For those reasons and a few others, says Michael Wray, an MSU Denver professor of restaurant management who teaches many of the University’s beverage courses, the industry the Tighes find themselves in — craft distilling — has taken off in Colorado. According to the Colorado Distillers Guild, the number of distilleries in the Centennial State has risen to more than 90. By comparison, there were only five a decade ago.
“The Colorado consumer is very much focused on taste and quality and they’ll pay for it — they’ll pay more for it,” Wray says. “And that’s across all income groups. Regardless of income, craft-based products do better.”
That’s exactly what the Tighes are counting on. The brothers tested 50-60 mashes for their whiskey recipe and settled on a slate of 10 botanicals for their gin — all in the quest to find flavors that set them apart.
In addition to whiskey and gin, the distillery produces a vodka that’s distilled four times and serves it up in multitudinous infusions. In February, the Tighes debuted a single-barrel whiskey and their bourbon will be ready in March. Currently, there’s an Irish cream available for tasting.
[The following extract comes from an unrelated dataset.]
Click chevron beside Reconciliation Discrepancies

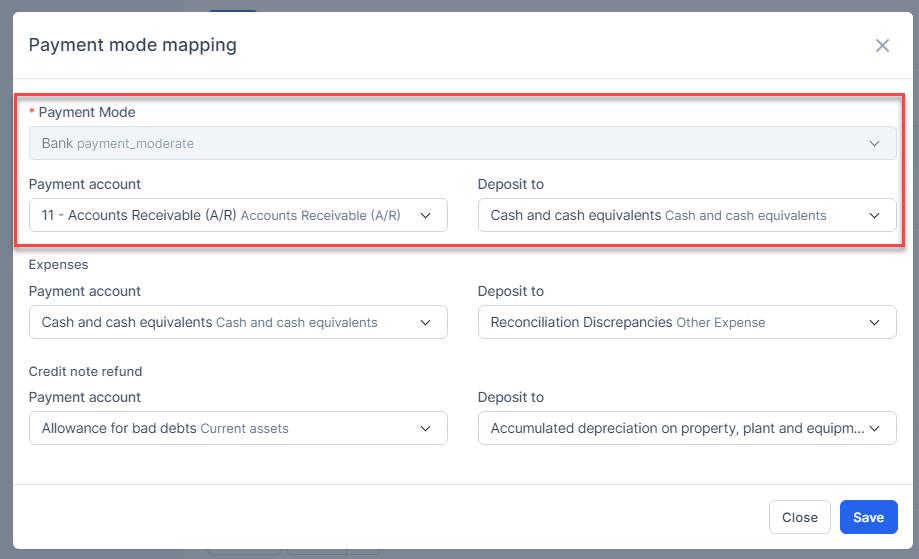point(875,322)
They also searched far and wide for quality ingredients for their cocktails — even being told of a boutique bitters producer in Boulder while on a trip to California wine country. And if there’s a bit a fruit in one of their cocktails, it’s as fresh as it can be. Dan has even experimented with fresh basil from the garden.
“We love the magic of bringing grain and water and yeast together to get alcohol,” Dan Tighe says. “It’s interesting and it’s compelling to us.”
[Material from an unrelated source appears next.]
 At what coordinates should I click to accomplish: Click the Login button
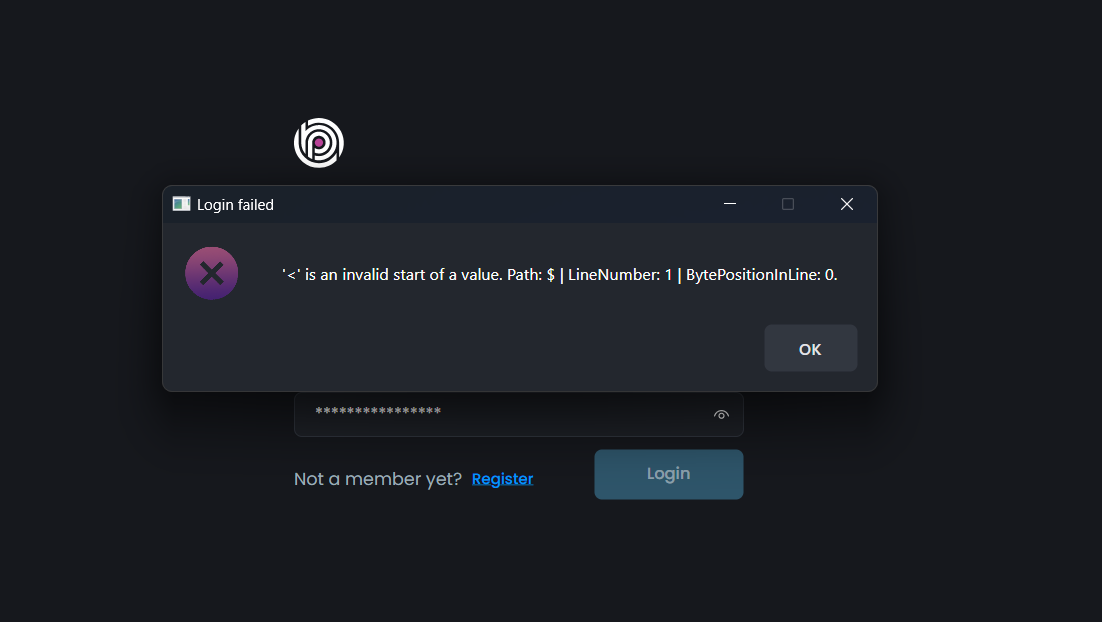(x=668, y=474)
Almost as interesting is the distillery’s point of origin. Anyone who bellies up to the bar as Dan or Paul — who left MSU Denver before graduating — make one of a dozen signature cocktails will hear about the brothers’ grandfather, Jack McLaughlin, who was known to take a taste of Jack Daniel’s from time to time as he a puffed a cigar.
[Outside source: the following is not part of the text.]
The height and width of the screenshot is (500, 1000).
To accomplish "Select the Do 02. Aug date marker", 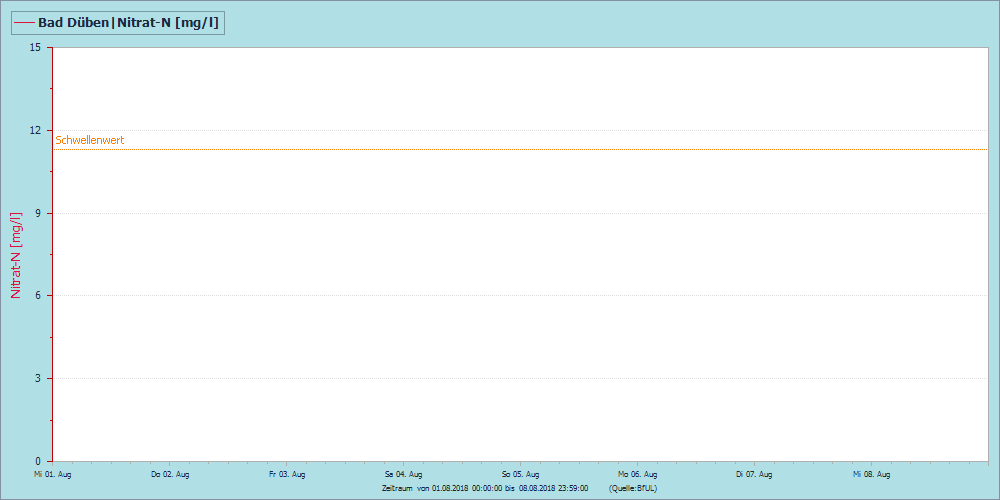I will click(x=170, y=474).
A bit of McLaughlin rubbed off on the brothers, who grew up to enjoy a good glass just as their grandfather had. After their MSU Denver days, Dan went into medical device sales while Paul started a successful local landscaping business and became a real estate investor. A few years ago, Paul approached Dan about launching the distillery. They started experimenting with a 25-gallon still in 2013 and after some planning, a bit of distilling school for Paul and a heaping capital investment from both, the Tighes poured their first drinks in late 2016 with a grand opening in February 2017.
The distillery — located at 4200 Milwaukee St. in the Swansea Elyria neighborhood — features a 300-gallon copper still that renders 50-gallon yields. The tasting room was designed to evoke the inside of a whiskey barrel with dark leather couches throughout and enough oak to make a lumberjack smile. They installed glass doors behind the bar so imbibers can see the still and the vessels of aging liquor.
While both brothers, who are six years apart, invested a barrel’s worth of sweat equity in the operation, they decided to bring in even more family. In fact, the company logo features two boys fishing in City Park, a favorite pastime of the two as they grew up in the Park Hill neighborhood. The cocktail menu highlights the rest of the Tighe family — drinks are named for Dan’s wife, Kim and his three children, Maddie, Rose and Sam. Paul’s wife, Nettie and children, Hannah and Jack, are on the bill of fare, too. Jack has even taken over mixologist duties a few nights a week.
“There’s definitely a bit of trepidation when you start a new business,” Dan says. “Before Prohibition, there were thousands of distilleries in the United States, and then there was 20. The country never recovered so we’re way behind. There’s lots of room for growth. It’s scary, and it’s a huge investment, but when you jump in, you jump in — there’s no looking back.”